Despite the risks he's taken on, he says: "I like being a politician. It makes me feel alive."
But that means he's constantly on guard for rebel reprisals. During his visit to Cartagena del Chairá last week, his first in four months, he was flanked by four bodyguards and two police escorts. He restricted his rounds to the town center because it was deemed too dangerous to venture into rural areas.
Like most mayors, Molina receives both complaints and compliments. His term in office coincided with the pandemic, which put many projects on hold.
Colombian mayors cannot run for immediate reelection. So, before his term ends on Jan. 1, Molina is scrambling to accomplish what he can, including building parks and renovating the soccer stadium.
But some things slip through the cracks, says Daisy Díaz, a seamstress. She's still waiting for the mayor to make good on his promise to pave the muddy street in front of her house.
"The mayor needs to be here to take care of these projects," she says. "They get delayed because he's not here."
Molina agrees.
"It's hard to govern by long distance," he says. "I can never go to ribbon-cutting ceremonies. The other day, I inaugurated a roller rink on a Zoom call."
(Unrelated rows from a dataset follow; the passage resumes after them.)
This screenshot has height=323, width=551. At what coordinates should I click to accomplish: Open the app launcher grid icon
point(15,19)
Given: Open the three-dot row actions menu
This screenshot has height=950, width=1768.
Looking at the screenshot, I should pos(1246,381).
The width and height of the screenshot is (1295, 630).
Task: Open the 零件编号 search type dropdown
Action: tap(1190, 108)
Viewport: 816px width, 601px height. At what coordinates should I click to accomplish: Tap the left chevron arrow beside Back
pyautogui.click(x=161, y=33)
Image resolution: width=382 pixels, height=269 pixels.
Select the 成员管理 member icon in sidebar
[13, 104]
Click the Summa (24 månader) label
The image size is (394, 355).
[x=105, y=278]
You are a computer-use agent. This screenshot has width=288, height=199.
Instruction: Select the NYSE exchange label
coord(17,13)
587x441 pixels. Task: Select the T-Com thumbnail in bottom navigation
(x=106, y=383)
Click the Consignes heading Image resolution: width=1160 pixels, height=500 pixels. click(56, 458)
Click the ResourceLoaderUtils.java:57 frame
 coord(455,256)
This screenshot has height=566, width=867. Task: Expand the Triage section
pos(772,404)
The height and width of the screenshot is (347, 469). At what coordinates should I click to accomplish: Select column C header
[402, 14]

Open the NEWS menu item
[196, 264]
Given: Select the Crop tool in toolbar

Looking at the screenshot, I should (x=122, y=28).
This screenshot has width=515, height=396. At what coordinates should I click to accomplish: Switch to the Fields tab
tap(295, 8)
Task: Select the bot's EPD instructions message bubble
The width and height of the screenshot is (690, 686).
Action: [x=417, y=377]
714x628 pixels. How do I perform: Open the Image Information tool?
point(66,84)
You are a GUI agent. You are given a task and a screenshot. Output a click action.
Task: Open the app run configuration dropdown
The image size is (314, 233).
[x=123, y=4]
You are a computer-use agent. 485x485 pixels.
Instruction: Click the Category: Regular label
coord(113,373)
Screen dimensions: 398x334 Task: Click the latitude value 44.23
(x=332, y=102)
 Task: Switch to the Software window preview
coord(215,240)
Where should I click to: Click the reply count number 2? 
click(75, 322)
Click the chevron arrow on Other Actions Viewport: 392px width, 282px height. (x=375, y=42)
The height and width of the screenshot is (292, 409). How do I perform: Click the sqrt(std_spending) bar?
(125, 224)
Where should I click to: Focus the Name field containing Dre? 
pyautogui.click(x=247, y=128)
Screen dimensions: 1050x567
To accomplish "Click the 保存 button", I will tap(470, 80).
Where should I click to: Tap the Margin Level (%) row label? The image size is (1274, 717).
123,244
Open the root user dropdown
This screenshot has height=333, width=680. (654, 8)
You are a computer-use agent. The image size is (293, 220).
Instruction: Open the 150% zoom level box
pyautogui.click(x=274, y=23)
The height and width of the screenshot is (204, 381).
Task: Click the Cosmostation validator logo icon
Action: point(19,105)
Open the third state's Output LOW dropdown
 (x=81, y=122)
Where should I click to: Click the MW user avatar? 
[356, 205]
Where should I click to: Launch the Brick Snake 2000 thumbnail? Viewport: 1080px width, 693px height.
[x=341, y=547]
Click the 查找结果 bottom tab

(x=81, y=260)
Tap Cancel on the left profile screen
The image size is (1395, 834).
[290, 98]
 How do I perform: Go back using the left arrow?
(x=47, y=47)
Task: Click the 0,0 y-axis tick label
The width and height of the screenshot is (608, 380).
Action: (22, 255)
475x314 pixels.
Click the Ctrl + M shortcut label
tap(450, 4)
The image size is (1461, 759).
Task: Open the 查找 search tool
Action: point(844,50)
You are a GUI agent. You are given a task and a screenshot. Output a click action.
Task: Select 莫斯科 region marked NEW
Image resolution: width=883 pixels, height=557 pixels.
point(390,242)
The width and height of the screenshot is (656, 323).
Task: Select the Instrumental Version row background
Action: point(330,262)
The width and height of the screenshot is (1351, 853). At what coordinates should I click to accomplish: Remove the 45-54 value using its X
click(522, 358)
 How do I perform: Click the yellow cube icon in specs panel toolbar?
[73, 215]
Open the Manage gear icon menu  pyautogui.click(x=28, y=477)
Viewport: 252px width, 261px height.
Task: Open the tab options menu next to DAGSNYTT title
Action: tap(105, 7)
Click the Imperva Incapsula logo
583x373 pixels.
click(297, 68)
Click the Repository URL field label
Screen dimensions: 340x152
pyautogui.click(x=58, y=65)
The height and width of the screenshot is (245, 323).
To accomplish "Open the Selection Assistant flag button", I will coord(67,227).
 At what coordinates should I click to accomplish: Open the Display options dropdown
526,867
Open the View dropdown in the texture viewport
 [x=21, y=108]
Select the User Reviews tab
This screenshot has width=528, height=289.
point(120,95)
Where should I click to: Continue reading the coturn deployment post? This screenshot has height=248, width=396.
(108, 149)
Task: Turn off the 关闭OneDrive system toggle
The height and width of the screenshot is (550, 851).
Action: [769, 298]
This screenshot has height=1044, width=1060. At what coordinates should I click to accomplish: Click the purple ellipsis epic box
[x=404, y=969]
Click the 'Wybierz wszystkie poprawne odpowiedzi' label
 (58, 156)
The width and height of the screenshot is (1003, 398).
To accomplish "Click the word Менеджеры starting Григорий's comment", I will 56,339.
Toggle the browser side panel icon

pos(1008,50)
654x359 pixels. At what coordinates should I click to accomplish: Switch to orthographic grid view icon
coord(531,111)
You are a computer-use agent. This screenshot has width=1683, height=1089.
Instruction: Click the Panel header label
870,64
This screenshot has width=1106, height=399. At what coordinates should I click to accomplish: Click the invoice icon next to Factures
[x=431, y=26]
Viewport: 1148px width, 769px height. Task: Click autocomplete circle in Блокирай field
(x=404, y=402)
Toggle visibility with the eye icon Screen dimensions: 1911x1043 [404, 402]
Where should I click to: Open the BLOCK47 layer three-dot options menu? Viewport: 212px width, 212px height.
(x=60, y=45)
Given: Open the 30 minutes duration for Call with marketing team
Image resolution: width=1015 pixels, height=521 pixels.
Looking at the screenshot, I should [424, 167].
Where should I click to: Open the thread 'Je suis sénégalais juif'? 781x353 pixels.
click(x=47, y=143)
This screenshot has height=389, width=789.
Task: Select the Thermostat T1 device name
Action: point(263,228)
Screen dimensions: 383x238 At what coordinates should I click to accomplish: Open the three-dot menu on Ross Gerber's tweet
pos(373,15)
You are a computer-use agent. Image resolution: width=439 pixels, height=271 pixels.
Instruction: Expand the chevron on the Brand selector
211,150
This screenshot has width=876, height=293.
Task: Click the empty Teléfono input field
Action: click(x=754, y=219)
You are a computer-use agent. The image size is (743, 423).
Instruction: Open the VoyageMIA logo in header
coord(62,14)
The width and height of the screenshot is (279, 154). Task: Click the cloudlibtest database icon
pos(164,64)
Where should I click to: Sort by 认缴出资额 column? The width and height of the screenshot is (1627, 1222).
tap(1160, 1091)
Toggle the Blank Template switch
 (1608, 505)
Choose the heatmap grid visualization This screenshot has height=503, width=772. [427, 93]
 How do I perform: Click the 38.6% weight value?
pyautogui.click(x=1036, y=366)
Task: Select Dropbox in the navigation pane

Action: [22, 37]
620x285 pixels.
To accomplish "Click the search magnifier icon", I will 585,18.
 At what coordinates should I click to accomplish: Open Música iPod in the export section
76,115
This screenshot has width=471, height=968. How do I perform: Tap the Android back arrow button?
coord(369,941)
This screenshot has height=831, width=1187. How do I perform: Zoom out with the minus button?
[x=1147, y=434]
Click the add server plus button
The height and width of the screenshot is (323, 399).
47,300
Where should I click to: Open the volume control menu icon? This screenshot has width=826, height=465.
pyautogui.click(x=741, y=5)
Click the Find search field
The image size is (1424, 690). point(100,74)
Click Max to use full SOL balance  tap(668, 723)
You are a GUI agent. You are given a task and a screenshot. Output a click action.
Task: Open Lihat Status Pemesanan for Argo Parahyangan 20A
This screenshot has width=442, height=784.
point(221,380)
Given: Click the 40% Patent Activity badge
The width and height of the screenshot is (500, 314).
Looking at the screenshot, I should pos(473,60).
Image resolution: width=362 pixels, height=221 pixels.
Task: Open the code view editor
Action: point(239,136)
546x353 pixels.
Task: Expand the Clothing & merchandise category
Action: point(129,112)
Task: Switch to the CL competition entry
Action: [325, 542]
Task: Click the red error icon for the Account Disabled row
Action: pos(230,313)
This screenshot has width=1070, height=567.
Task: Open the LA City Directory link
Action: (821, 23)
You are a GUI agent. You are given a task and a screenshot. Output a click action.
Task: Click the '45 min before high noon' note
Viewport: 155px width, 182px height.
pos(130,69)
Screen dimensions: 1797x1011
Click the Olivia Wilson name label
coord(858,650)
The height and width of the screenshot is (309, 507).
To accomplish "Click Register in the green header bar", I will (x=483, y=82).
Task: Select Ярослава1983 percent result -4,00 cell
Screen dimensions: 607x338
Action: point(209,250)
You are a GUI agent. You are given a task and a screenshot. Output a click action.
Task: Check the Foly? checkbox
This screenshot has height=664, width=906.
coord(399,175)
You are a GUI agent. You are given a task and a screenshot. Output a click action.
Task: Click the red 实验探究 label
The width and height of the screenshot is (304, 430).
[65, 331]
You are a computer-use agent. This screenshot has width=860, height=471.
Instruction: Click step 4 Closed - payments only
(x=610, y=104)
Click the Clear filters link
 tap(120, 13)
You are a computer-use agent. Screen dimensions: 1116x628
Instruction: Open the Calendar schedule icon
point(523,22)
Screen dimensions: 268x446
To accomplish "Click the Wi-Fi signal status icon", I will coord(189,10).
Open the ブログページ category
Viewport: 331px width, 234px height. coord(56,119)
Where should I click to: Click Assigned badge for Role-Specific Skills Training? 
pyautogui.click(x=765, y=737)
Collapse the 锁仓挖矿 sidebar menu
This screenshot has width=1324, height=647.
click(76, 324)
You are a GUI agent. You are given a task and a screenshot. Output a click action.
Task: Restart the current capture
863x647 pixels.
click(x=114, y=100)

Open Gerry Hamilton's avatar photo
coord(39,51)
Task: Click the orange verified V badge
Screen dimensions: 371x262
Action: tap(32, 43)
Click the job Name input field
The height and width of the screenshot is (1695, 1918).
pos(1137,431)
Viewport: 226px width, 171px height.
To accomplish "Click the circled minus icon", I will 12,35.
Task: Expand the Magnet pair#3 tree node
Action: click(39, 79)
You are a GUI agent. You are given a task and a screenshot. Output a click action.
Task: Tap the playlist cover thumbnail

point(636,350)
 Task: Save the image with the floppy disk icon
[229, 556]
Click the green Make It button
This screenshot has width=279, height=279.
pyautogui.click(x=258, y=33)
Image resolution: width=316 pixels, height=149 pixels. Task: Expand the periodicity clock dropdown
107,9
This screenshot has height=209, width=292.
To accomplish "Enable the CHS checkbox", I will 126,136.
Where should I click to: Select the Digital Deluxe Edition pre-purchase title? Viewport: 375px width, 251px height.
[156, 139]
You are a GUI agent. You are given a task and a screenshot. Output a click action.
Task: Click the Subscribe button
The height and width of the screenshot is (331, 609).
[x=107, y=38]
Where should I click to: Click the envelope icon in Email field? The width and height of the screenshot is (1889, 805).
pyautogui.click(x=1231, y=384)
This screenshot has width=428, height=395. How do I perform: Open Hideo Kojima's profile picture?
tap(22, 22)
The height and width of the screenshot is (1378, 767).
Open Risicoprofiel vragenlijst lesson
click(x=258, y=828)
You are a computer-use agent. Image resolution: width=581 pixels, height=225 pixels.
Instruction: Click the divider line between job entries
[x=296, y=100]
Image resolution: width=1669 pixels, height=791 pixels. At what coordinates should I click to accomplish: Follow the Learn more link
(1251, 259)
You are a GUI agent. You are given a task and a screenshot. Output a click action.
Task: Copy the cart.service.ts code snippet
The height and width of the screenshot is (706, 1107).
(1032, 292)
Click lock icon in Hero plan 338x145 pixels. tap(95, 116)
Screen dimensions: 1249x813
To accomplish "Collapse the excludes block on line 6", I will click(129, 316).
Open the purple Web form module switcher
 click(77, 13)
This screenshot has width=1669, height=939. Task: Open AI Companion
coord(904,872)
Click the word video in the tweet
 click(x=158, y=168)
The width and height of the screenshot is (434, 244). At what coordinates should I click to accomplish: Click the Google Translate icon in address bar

Another problem, Molina says, is that rebel leaders force town council members to attend clandestine meetings where they are bullied into opposing the mayor's initiatives. For example, he says council members recently derailed his plan to renovate the town plaza.
Asked about rebel interference in town business, one council member, Héctor Pérez, insisted to NPR that it was not a problem.
Meanwhile, four candidates are campaigning to replace Molina — who predicts that the winner will face similar pressures to pay off the guerrillas.
One mayoral candidate, Darwin Florez, acknowledges the guerrillas' presence in the region. When asked by NPR how he would deal with rebel demands to fork over part of the town's budget, Florez smiles and says: "For now, I'm just worried about winning. After that, I'll figure the other things out."
Early this month, after two tense weeks in his town, it was time for Molina to leave. So, to avoid getting kidnapped or ambushed on the road out, he called the army, which, after a two-day delay, sent in a helicopter.
Molina climbed aboard, the chopper lifted off. And soon his hometown was just a speck on the horizon.